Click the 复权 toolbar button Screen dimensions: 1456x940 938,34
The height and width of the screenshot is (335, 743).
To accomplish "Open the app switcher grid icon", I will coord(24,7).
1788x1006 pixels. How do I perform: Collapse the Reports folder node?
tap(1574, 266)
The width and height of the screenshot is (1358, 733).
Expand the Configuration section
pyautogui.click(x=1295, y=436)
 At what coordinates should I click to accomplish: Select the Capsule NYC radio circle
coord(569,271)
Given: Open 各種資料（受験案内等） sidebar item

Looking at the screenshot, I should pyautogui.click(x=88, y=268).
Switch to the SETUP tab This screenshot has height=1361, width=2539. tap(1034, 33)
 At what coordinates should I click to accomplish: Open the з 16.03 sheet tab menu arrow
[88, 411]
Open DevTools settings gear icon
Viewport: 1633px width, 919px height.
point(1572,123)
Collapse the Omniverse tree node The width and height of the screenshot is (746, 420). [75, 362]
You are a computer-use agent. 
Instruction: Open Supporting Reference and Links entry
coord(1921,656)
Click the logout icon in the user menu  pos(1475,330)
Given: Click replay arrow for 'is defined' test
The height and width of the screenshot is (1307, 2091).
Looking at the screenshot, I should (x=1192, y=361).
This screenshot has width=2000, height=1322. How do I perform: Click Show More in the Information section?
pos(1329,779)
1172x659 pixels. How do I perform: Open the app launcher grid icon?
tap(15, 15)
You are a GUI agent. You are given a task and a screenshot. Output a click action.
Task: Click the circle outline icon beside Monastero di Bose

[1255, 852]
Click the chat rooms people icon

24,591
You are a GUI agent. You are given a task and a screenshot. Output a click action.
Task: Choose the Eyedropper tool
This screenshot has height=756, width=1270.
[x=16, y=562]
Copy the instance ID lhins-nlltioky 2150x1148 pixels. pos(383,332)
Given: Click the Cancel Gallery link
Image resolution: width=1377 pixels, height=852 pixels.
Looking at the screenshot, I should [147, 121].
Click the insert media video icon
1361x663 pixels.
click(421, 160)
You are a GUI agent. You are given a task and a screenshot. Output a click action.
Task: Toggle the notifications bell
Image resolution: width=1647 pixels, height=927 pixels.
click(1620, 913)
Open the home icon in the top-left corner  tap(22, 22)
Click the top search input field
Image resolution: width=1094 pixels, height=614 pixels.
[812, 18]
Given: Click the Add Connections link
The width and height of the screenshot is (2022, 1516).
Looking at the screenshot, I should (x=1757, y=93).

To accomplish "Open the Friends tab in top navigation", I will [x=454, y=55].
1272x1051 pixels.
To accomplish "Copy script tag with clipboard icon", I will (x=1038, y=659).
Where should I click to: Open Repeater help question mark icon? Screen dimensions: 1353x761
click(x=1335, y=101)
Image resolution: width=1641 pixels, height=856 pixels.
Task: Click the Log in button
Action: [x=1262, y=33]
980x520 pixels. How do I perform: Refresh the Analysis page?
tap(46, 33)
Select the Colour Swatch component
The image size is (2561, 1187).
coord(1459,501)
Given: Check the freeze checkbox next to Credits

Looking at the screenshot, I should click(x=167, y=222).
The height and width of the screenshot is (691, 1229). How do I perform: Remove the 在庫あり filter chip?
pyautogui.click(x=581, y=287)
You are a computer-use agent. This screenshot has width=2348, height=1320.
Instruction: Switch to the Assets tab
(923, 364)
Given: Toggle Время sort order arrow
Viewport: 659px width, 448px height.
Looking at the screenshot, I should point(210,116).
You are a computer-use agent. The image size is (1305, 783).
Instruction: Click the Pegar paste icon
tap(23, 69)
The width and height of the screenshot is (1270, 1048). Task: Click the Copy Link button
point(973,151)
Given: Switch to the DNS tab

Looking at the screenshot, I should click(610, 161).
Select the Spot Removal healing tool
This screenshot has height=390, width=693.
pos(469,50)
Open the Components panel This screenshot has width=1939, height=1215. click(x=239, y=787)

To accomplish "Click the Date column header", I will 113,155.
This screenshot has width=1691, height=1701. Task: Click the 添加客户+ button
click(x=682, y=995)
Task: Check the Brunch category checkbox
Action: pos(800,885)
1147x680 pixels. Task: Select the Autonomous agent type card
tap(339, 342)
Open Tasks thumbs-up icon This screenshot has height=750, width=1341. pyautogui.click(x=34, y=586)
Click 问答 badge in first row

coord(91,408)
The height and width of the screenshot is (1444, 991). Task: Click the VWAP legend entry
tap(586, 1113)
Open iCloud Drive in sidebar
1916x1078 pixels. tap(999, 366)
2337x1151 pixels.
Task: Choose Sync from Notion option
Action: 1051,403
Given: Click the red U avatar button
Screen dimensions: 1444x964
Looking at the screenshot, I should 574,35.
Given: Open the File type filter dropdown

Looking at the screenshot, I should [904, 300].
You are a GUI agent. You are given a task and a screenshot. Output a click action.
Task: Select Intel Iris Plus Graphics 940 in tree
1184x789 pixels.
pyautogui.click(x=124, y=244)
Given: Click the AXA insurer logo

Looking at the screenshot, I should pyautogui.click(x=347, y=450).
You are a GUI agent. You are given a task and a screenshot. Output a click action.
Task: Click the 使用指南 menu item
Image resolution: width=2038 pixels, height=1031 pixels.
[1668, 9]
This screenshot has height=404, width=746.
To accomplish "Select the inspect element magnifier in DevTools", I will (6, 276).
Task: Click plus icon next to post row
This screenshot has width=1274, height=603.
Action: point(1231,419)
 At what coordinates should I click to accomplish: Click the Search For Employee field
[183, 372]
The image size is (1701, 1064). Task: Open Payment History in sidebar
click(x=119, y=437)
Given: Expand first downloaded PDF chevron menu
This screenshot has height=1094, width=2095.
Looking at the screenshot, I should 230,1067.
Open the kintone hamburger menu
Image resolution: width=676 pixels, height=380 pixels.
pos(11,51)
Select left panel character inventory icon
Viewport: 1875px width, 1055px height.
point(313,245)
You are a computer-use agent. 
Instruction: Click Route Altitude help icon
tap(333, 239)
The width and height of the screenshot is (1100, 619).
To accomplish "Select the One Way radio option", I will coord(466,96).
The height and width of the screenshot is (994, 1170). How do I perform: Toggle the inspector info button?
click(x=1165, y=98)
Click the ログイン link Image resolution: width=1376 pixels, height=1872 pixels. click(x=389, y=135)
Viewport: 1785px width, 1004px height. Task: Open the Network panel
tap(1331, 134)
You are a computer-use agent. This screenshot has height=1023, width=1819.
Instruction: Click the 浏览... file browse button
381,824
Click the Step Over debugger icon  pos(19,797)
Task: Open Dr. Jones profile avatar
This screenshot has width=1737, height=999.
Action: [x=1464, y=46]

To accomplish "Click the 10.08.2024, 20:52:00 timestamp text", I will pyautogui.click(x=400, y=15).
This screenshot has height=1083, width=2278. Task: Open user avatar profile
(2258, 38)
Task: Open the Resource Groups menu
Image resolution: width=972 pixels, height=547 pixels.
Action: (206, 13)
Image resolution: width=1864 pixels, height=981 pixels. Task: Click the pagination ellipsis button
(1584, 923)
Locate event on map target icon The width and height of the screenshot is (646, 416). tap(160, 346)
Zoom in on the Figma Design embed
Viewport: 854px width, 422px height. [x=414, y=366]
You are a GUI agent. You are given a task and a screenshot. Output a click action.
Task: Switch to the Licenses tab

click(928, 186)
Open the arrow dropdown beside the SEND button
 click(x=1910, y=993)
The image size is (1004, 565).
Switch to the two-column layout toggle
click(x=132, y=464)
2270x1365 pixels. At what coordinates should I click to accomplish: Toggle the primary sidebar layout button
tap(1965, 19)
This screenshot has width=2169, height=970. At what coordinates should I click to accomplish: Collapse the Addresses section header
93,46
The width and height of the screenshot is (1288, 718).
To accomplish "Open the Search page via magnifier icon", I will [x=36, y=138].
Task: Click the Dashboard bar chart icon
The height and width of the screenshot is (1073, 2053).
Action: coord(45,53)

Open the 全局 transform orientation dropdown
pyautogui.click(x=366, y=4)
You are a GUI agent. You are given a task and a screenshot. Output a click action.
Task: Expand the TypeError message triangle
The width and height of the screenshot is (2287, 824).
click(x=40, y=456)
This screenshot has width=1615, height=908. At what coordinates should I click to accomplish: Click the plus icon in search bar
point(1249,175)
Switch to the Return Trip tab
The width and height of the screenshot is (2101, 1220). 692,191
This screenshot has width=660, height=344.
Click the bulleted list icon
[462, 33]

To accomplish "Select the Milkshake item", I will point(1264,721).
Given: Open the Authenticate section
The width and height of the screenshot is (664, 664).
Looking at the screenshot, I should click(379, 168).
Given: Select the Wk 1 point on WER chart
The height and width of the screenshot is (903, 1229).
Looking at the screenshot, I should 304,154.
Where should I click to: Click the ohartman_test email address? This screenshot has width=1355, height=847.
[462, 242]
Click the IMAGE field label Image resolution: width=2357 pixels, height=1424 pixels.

> DIRECTIONS
Report how many lines of the preceding records include "tree". Output the number only.

> RESULT OF THE TASK
2